満足したはずの腹が空腹を主張している。消化を促すような力が、あの声に含まれていたのだろうか。
しかし、と思考する理性とは裏腹に、本能が動かす足は止まることがない。屋根と屋根の間を難なく飛び越え、最短の道を無意識のうちに進んでいく。

生きた人間は食べないと、決めていた。それが、あの場所に留まるための約束だった。俺はあの家を失いたくない。なのに、体の中心が、脳の中心が、そして計り知れない心の中心が、俺を止めてくれない。

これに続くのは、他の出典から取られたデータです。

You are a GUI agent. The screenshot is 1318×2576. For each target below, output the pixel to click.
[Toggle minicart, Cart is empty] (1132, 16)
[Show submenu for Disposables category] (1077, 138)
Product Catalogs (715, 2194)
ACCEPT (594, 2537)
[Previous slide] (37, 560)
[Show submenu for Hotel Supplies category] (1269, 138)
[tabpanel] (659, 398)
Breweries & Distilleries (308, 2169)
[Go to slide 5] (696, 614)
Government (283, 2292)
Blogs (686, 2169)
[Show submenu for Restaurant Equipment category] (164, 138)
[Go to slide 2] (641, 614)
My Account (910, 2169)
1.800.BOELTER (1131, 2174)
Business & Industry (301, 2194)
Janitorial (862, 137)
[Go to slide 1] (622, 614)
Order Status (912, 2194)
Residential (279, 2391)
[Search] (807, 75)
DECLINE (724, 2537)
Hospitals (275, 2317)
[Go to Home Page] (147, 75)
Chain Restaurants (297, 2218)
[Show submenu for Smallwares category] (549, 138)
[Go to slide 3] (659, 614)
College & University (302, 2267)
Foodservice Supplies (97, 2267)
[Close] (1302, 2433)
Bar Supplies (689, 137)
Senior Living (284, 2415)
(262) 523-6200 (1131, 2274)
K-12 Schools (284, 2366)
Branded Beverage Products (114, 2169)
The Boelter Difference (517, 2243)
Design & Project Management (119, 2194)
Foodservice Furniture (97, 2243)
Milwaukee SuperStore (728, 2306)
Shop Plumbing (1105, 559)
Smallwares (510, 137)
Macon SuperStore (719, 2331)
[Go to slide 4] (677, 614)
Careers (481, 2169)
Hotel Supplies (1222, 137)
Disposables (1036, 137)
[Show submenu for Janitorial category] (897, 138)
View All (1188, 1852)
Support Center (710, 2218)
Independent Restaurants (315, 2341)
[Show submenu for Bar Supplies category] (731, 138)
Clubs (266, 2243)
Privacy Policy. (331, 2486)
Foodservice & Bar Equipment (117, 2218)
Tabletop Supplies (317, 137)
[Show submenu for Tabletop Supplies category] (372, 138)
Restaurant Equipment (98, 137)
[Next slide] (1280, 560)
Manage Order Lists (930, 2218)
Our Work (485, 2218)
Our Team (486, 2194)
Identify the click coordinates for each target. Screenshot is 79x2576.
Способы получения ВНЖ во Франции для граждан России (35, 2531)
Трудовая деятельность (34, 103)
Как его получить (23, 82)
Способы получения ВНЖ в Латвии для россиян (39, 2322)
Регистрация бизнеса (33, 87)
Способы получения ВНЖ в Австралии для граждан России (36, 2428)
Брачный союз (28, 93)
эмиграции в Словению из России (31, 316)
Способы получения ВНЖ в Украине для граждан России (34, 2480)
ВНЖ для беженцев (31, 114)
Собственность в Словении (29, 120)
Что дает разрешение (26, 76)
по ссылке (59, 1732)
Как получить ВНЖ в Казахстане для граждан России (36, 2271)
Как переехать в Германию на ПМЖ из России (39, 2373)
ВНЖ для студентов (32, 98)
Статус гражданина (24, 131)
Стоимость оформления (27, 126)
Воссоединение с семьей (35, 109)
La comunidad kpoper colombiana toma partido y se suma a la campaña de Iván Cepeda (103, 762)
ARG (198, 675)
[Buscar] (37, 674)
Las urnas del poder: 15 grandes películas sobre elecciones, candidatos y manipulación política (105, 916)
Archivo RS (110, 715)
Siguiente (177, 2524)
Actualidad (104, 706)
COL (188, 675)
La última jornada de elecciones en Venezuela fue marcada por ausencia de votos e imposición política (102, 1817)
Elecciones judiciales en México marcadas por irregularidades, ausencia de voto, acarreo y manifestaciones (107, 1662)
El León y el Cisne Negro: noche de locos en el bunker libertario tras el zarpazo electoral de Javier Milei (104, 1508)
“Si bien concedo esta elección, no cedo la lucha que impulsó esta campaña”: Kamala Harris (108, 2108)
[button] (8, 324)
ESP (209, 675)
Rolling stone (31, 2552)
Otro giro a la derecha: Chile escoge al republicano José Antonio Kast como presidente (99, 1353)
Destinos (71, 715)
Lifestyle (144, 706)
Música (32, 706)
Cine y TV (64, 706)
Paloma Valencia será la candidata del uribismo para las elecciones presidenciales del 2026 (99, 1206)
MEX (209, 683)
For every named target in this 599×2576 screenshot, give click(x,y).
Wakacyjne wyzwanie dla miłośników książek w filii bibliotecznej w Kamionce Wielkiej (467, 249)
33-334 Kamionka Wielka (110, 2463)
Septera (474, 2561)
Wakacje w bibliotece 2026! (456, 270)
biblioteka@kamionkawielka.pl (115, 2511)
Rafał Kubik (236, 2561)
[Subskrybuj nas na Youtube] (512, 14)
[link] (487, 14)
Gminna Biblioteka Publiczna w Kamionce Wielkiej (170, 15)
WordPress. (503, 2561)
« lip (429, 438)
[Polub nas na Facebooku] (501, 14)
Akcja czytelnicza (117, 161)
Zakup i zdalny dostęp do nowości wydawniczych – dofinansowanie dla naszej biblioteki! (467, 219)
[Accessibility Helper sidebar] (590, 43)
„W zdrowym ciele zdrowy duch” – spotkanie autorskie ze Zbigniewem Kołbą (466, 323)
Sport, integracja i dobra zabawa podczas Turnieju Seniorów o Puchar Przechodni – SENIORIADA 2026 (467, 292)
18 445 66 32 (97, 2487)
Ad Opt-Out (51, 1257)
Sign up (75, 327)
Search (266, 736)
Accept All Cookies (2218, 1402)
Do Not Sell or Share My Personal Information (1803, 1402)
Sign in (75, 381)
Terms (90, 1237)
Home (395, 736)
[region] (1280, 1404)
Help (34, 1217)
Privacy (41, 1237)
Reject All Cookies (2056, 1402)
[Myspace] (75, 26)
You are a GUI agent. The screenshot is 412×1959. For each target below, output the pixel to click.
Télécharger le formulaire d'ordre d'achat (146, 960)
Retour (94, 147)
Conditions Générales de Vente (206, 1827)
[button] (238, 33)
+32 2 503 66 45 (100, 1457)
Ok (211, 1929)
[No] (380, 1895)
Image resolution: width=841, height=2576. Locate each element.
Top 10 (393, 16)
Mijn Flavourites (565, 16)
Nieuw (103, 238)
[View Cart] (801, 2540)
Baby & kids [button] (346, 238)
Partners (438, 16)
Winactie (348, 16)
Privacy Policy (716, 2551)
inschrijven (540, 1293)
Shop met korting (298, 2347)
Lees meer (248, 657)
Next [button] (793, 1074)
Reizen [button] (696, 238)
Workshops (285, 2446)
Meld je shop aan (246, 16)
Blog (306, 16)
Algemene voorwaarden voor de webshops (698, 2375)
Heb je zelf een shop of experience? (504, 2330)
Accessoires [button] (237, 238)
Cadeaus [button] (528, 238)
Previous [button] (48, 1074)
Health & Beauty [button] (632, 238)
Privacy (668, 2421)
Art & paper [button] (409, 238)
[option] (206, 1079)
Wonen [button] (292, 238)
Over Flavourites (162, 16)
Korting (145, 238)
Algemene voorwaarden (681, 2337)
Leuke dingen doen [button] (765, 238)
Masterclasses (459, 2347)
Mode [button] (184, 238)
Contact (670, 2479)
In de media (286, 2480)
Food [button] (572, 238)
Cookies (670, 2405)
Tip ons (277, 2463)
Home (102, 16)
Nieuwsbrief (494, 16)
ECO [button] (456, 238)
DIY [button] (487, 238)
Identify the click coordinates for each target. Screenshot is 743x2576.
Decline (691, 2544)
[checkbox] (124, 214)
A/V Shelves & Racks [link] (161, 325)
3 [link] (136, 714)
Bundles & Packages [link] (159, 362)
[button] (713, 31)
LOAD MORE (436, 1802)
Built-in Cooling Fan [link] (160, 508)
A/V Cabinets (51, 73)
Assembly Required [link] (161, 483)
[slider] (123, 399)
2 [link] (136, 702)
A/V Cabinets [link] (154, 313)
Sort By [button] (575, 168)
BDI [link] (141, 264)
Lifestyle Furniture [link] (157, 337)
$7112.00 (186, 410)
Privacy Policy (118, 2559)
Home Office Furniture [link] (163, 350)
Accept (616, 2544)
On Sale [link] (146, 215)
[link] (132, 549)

歯が疼く、目が疼く、筋肉の塊もざわざわと、さっき喰らった奴までが騒いでいるような。

あぁ、食べたい。食べたい。生きた肉に齧り付き、その血を啜り、あがる悲鳴にすらむしゃぶりついてしまいたい。

ここまで気持ちが高ぶるのは初めてだった。どんなに空腹の時だって、どこかに冷静な自分がいたというのに。そいつは何処へ去ってしまったのか。
否、こうして自分を客観出来ているのだから、冷静な面もまだ残っているのだろう。しかしそのもう1人の自分は、止めるのではなくもっと早くと俺をせかす始末だ。余計にタチが悪い。

声のした場所は、もう、近い。幾つかの匂いもしてきた。そのうちの一つが、きっと声の主だ。俺の食欲はますます狂暴になってうなり声をあげる。

俺は屋根から飛び降り、闇夜の中の路地裏を駆けて行った。